À ses yeux, la publication du guide de l’OCRCVM est une «première étape». «Souvent au Canada, on agit quand il y a de la réglementation. Je trouve excellent que ces organisations suggèrent des améliorations, parce que c’est souvent la seule manière de faire changer les choses.» Il juge nos voisins américains beaucoup plus proactifs à ce chapitre.
Bureaux et réseaux trop accessibles
Malgré l’évolution des techniques de cyberpiratage, les principales menaces auxquelles les entreprises restent confrontées aujourd’hui sont des «risques ordinaires», comme des fraudes par courriel, selon Éric Parent. «La fraude par courriel, c’est pas mal la menace numéro un, croit-il. Parce que ça marche !»
Cela dit, Marc Fournier et lui précisent qu’on ne peut pas tout régler par une bonne formation des employés. «La sensibilisation des utilisateurs, c’est important, mais il y a d’autres éléments», dit Éric Parent.
La sécurité physique, telle que le contrôle de l’accès aux bureaux de l’entreprise et à ses réseaux informatiques, en est un. «C’est vraiment un jeu d’enfant de pénétrer un réseau», note Éric Parent.
Lors d’un test d’infiltration, il a réussi à accéder au réseau de l’entreprise au moyen d’un appareil fixé derrière une photocopieuse. Quatre jours plus tard, il pouvait enregistrer des conversations du président à l’aide du micro de son propre ordinateur !

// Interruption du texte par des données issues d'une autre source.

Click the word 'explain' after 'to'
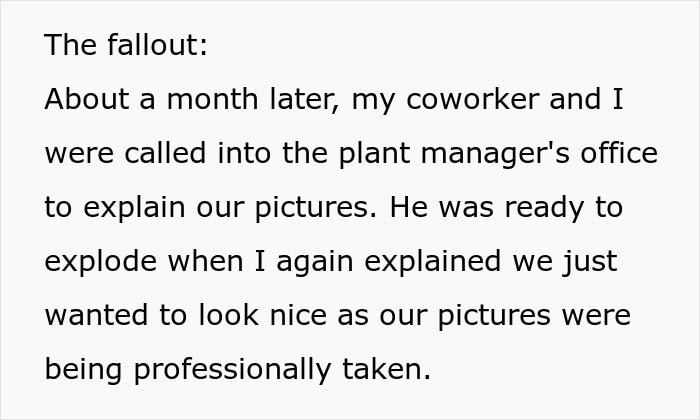The width and height of the screenshot is (700, 420). pyautogui.click(x=134, y=209)
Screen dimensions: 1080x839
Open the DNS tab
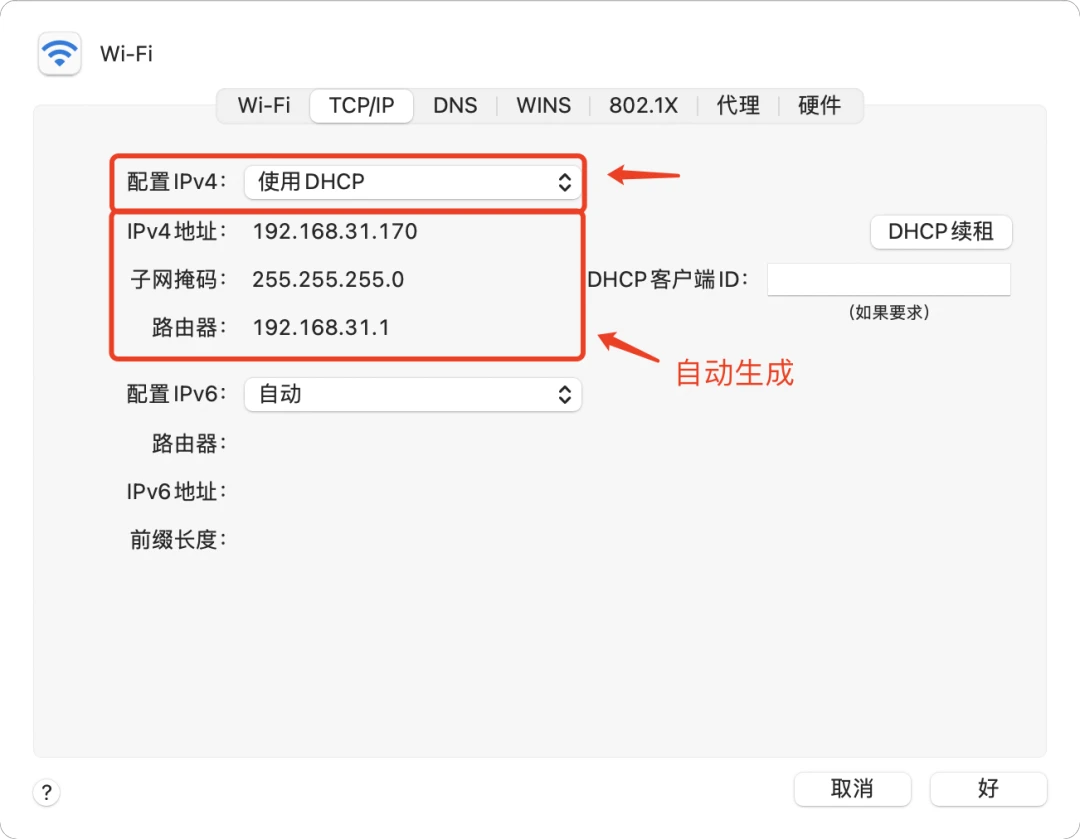pos(455,106)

Les cybercriminels sont essentiellement à la recherche des coordonnées de clients, des mots de passe, des informations bancaires et de l’historique des ventes, souligne Mylène Croteau, porte-parole du ministère fédéral de la Sécurité publique, qui chapeaute le Centre canadien de réponse aux incidents cybernétiques (CCRIC).
Parmi les mesures de protection les plus efficaces, le Centre mentionne l’installation des correctifs de sécurité pour le système d’exploitation et certaines applications, la restriction des privilèges de gestion des systèmes d’exploitation et la création d’une liste des applications autorisées afin d’empêcher l’exécution de logiciels malveillants ou non autorisés.